How to shoot yourself in the foot by a random number generator

Prevent immediately that here you will not find an explanation how the random number generators, and why they obtained using numbers are not that random. There is only a theory, so, alas, after reading this article, you do not learn to hack slot machines.

In this post, we'll discuss a quite common problem encountered when using a random number generator in the standard library Java.

First, let's look at how the class java.util.Random works by using multiple threads. Its objects thread safe, but nevertheless, the simultaneous use of the same object of this class in different streams synchronized. As we found this often leads to significant slowing down of the application because of the fact that several threads attempt to simultaneously access the same resource.

At first it may not seem the most pressing problem. How often do you need to do something unpredictable in your enterprise application? On the contrary, it is necessary to follow the hard-coded business rules. It should be recognized that sometimes these so-called "rules" even more random than generators really a randomly numbers, but that's another story ...

As always, the devil is in the details, and in this case it is a subclass of java.util.Random -java.util.SecureRandom. As its name implies, it is used if the output of the generator should be cryptographically resistant. By unknown reasons nobody objects of this class are used in situations where cryptographic resistance, it would seem, it does not matter.

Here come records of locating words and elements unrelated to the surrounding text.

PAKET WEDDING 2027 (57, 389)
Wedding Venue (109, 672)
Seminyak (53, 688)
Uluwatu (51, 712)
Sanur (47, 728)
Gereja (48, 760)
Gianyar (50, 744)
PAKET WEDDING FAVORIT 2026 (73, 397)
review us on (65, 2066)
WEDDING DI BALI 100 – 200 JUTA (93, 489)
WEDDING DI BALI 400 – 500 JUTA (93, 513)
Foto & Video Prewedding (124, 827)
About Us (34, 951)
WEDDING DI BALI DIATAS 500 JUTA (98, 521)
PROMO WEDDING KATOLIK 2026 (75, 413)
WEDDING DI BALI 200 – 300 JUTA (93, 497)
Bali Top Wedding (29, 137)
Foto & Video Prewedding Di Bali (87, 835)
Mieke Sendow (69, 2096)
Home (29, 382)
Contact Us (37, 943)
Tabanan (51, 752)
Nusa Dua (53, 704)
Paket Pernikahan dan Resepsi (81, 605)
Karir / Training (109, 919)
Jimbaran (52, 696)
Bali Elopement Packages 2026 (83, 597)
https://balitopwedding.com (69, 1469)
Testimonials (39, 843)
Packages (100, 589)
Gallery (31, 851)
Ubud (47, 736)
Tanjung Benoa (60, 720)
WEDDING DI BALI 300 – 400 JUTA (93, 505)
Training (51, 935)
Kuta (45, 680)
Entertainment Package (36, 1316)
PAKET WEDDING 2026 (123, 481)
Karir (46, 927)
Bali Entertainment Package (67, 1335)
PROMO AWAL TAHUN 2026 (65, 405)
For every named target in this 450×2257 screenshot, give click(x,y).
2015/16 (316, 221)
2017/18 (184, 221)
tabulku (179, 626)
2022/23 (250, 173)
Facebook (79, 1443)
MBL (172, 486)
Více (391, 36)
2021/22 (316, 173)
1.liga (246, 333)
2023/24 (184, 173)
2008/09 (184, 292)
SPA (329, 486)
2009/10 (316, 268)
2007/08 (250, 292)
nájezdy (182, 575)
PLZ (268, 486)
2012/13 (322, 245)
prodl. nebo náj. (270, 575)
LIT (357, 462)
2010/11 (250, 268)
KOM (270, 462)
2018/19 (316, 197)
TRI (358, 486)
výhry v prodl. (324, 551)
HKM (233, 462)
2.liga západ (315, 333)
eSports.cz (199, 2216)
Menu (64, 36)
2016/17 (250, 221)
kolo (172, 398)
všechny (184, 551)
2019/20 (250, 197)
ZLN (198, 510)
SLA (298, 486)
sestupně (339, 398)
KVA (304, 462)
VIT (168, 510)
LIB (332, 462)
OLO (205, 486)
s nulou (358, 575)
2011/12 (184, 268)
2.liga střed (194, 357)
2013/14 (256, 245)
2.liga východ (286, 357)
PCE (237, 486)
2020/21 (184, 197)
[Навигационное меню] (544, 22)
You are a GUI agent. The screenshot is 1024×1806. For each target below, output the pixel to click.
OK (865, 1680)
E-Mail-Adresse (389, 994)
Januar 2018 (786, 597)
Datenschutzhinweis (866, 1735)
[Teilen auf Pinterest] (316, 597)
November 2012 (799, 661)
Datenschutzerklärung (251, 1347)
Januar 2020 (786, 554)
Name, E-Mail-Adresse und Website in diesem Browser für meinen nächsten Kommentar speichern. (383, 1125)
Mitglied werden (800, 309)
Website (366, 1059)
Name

We noticed this unpleasant feature when developing tools to automatically detect problems of interaction between threads and locks. Judging by the results of our work, one of the most common problems occur when calling innocuous-looking method java.io.File.createTempFile(). It uses the class SecureRandom, to determine the name of the file to be created. Let's look at the code:

1 2 3 4 5 6 7 8 9 10

private static final SecureRandom random = new SecureRandom(); static File generateFile(String prefix, String suffix, File dir) {     long n = random.nextLong();     if (n == Long.MIN_VALUE) {         n = 0;      // крайний случай     } else {         n = Math.abs(n);     }     return new File(dir, prefix + Long.toString(n) + suffix); }

When calling nextLong () object class SecureRandom resorted to his method nextBytes (),which is declared as synchronized:

1 2 3

synchronized public void nextBytes(byte[] bytes) {     secureRandomSpi.engineNextBytes(bytes); }

We can say that if you create a new instance of SecureRandom in each stream, then no problem. Unfortunately, not everything is so simple. SecureRandom uses an abstract class java.security.SecureRandomSpi, all copies will turn to him so that the difficulties can not be avoided(here under discussion this bug, there can also be found in the performance tests it).

All this, under certain circumstances (especially if your application uses SSL-connection, which rely on when making SecureRandom hendsheyka) necessarily result in long-term decline in productivity.

Correct the situation if you can modify the application code, it is easy - just use java.util.ThreadLocalRandom under multithreading. However, it may also happen that the problem lies in the standard API - then serious refactoring can not be avoided.

What is the moral of the story? Working with streams should be careful. Especially if your instruments for development is not taken into account. In any case, we hope that this article will prevent libraries where random number generation will be a stumbling block.